### Document segment
The Commissioner has not found the alien inadmissible under the act of 1909, as amended by the act of 1922, in that he has been convicted of and sentenced for violation of the Narcotics Drugs Import and Export Act.

The question of inadmissibility of an alien for violation of the Narcotics Laws was previously considered by this Board in the Matter of V----, 56096/451 (July 21, 1942). That case involved an alien who on November 14, 1940, was convicted and sentenced for a violation of the Narcotic Drugs Import and Export Act of 1909, as amended (title 21, U.S.C. sec. 174). The alien thereafter departed to Mexico; and, upon application for readmission to this country was excluded as one who admits the commission of and who has been convicted of an offense involving moral turpitude, to wit: Importing opium into the United States from a foreign country. This Board held that an alien convicted of a violation of the Narcotic Drugs Import and Export Act has not been convicted of a crime involving moral turpitude; but that upon entry to this country such alien would be subject to arrest and deportation, for violation of the narcotics laws and is excludable under section 3 of the Immigration Act of 1917, although section 3 of that act does not specifically provide for a ground of exclusion.

In the V---- case, the alien was convicted and sentenced after February 18, 1931, for a crime committed before June 28, 1940, and was, therefore, subject to the act of February 18, 1931, which provides:

That any alien (except an addict who is not a dealer in, or peddler of, any of the narcotic drugs mentioned in this act) who, after the enactment of this act, shall be convicted, for violation of or conspiracy to violate any statute of the United States or any State, Territory, possession, or of the District of Columbia, taxing prohibiting or regulating the manufacture, production, compounding, transportation, sale, exchange, dispensing, giving away, importation, or exportation of opium, * * * shall be taken into custody and deported in manner provided in Sections 19 and 20 of the Act of February 5, 1917. [Italics supplied.]

It should be here noted that the act of February 18, 1931, provides for arrest and deportation of an alien who, after the enactment of that act shall be convicted of a narcotics violation. An alien so convicted after the enactment of the act of 1931 is thereby subject to arrest and deportation regardless of whether or not he may have departed from the United States, and reentered at a time subsequent to his conviction.

In the present case, the alien was convicted and sentenced on May 30, 1928, for a violation of the Narcotic Drugs Import and Export Act approved February 9, 1909, as amended May 26, 1922, and was sentenced to pay a fine of $5 and be imprisoned for 15 months. Accordingly, he was subject to arrest and deportation under the act of February 9, 1909, as amended by the act of 1922. Section 2 of this act provides in part as follows:

(c) That if a person fraudulently or knowingly imports or brings any narcotic drug into the United States or any territory under its control or jurisdiction, contrary to law, or assists in so doing, or receives, conceals, buys, sells, or in any manner facilitates the transportation, concealment, or sale of any such narcotic drug after being imported or brought in * * * such person shall upon conviction be fined not more than $5,000 and imprisoned for not more than 10 years.

### Available data
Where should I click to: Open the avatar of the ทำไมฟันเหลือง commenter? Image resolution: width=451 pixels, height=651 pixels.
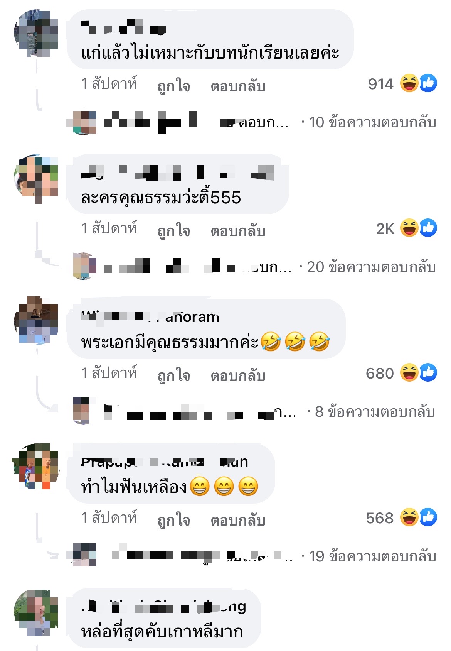pos(36,466)
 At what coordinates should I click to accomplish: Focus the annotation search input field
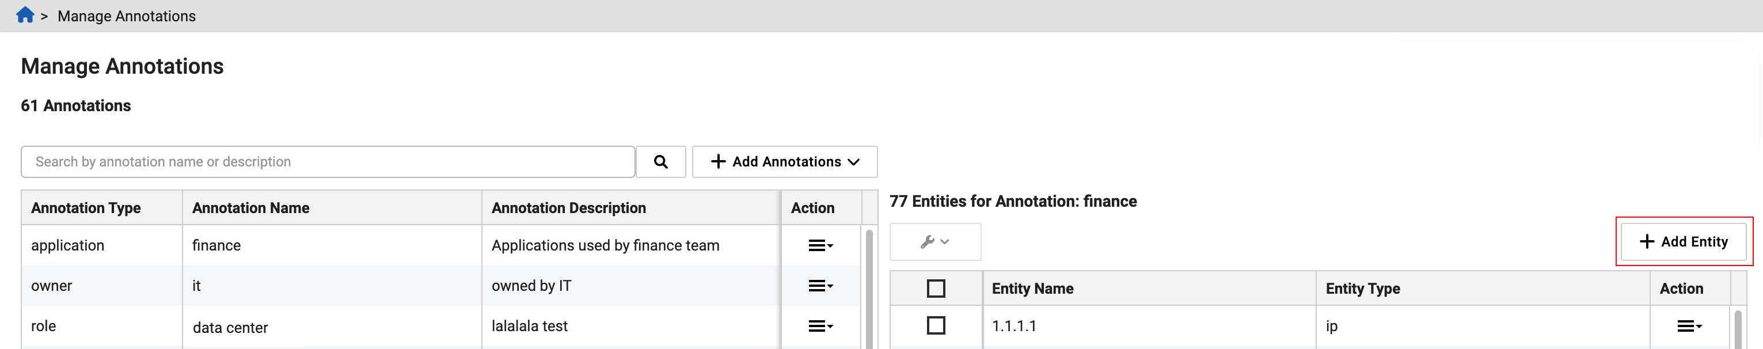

### Goal 1
Reproduce everything in the ruling on narcotics convictions above, from "(c) That if" down to "than 10 years.".
### Goal 2
In the ruling on narcotics convictions above, on what date was the alien in the present case convicted and sentenced?

### Worked solution 1
(c) That if a person fraudulently or knowingly imports or brings any narcotic drug into the United States or any territory under its control or jurisdiction, contrary to law, or assists in so doing, or receives, conceals, buys, sells, or in any manner facilitates the transportation, concealment, or sale of any such narcotic drug after being imported or brought in * * * such person shall upon conviction be fined not more than $5,000 and imprisoned for not more than 10 years.

### Worked solution 2
May 30, 1928.